I found this picture on a news site on the Internet; I imagine quite a lot of people viewed it. It took me a moment, though, to realize that was a dress sticking out from under the coat. This digger was a woman. My mother was a very good-looking woman, and, frankly, I don’t see the same lines of beauty in this woman’s face. I do see determination and my mother had that; she dug out after the blizzard of “78. She dug out every year – one shovelful at a time.

When she died, the people across the street told me at her visitation that the previous winter she had dug out a place for the mailman and the snowplows kept closing it up – so she climbed up on top of a snow ridge and wouldn’t let the next plows mess it up. She would have been 82 that year, and I’m certain she was dressed as if she could have been on the slopes at Aspen.

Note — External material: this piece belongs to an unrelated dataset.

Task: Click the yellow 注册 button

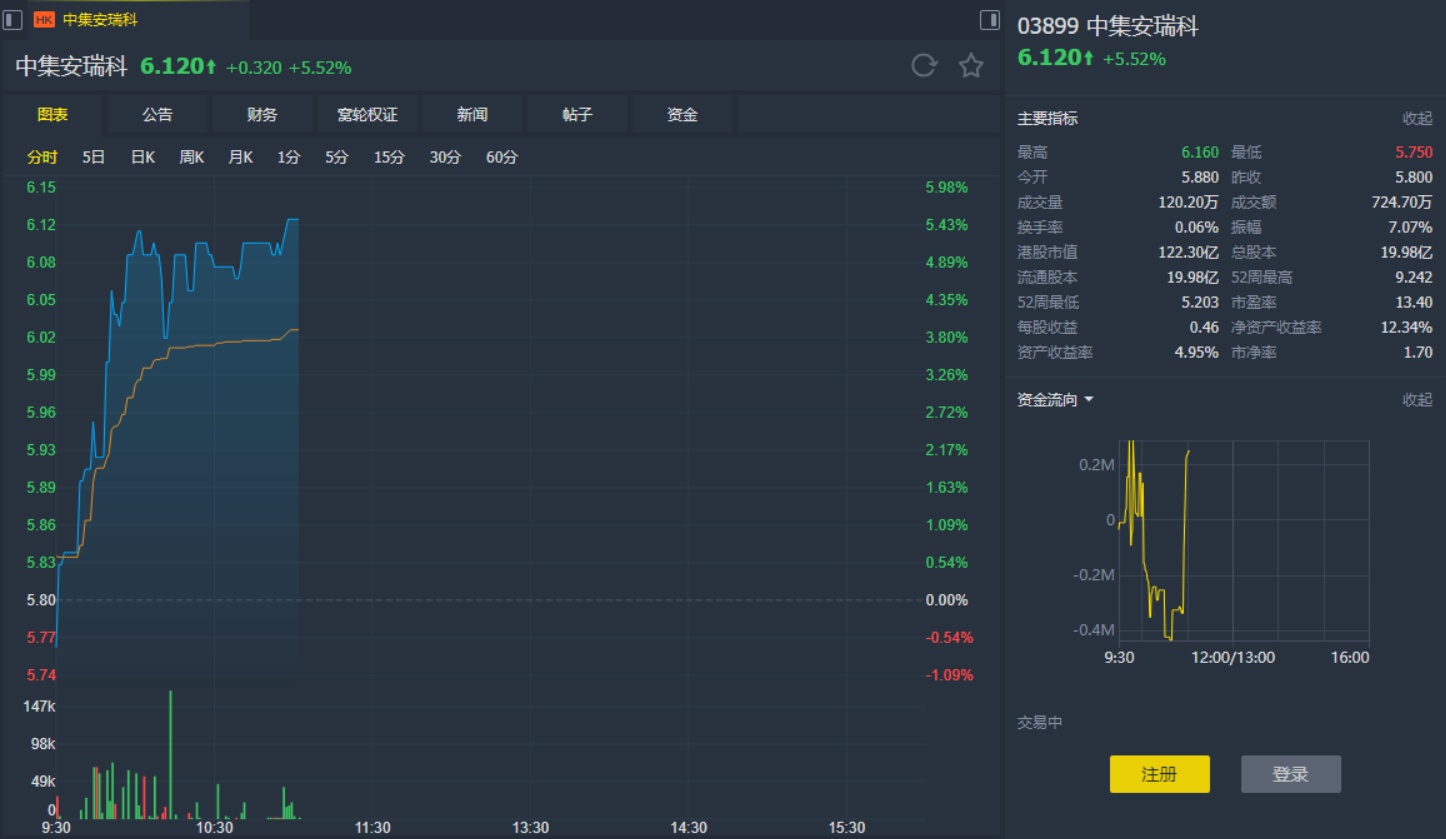Action: coord(1159,774)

She had spunk and class; I have a temper and wear about anything. I’m certain I was a disappointment to her, but one thing though, I can shovel. Maybe that can be my epitaph.

Motivation

Motivation eludes me. I know there are books on the subject; I could write one myself, with an afterword that stated, “Ha! Good Luck! If you needed to read this book, non-motivation is probably in your genes.” Of course, that would not be written because the book would not be written because of, well, go back and look at my very first sentence.

Where does this leave me? I would suspect it is not a good place, and that is unfortunate because, dontcha know, non-motivation will probably leave me right in it – -sort of like the lady whose body grew around a certain object in her bathroom. I know; disgusting; below AmeliaJake’s usual reference points.

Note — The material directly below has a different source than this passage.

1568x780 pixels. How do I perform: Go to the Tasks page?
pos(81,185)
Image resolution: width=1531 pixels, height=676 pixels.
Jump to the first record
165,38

I am actually chortling aloud at how low I have fallen. Maybe I can find an elevator, because, hey, you know, actually climbing stairs. It’s almost tempting to look around at the stuff on this level, but I did learn a lesson some years back that discourages that. Way back – decades back, long time ago, another galaxy, and so forth – I reasoned that if I were ever homeless I could go to jail and have my little cell and meals and reading material, and the occasional movie. Then I watched a documentary on a prison; do you know I saw inmates throwing food and bodily products through the bars at guards and other inmates walking by. I was stunned. Stunned. And the foul language, not to mention the bad grammar.

I realized dimples were probably not going to be an asset. It’s almost enough to motivate me to Plan B.